CS 860 Final Project
For the final project, you will be asked to work on an open problem at the interface of Algebraic Complexity and its connections to other areas (ideally an area of research that you are interested in). You will be required to present a survey about the topic/problem you chose and the outcomes of your investigations at the end of the term. Your survey must contain a technical component, be it the rigorous analysis of an algorithm or a proof of a lower bound for a computational task.
The ideal project would be a problem/topic that you are excited about - this often brings one the most joy. If you need some guidance in picking a problem to present on, I will be happy to meet with you to hone into a problem of your liking.
The topics below are simply a suggestion. If you have another topic of your interest which is not covered here, I will be happy to try and work out with you a possible project on your topic of choice.
Undergraduate students can do their final project in pairs, but it is not mandatory.

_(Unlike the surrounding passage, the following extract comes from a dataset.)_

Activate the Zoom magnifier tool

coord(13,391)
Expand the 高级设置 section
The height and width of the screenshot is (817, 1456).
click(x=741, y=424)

I will leave it to you to coordinate the pairing for the final project.
Timeline for the final project
- February 10th: project teams due
- March 8th: project proposals due
- April TBD: project reports due
- April TBD: project presentations
Template for final project
For the final project, we strongly recommend you to write it in LaTeX. A template that you can edit accordingly is given here.
Possible Topics for Final Project
- Algorithms in Algebra and Algebraic Geometry Ideals, Varieties and Algorithms and Using Algebraic Geometry
- Computational Algebraic Geometry Hal Schenck’s book
- Hal Schenck’s Algebra and Topology for Data Analysis
- Hyperplane Arrangements Complex Arrangements
- Extension Complexity of Polytopes
- Semidefinite Extension Complexity (i.e. spectrahedral lifts) of convex sets
- Ellipsoid Algorithm for Geodesic Convex Problems
- Semidefinite Programming and Sum of Squares decompositions: Sum of Squares solve everything?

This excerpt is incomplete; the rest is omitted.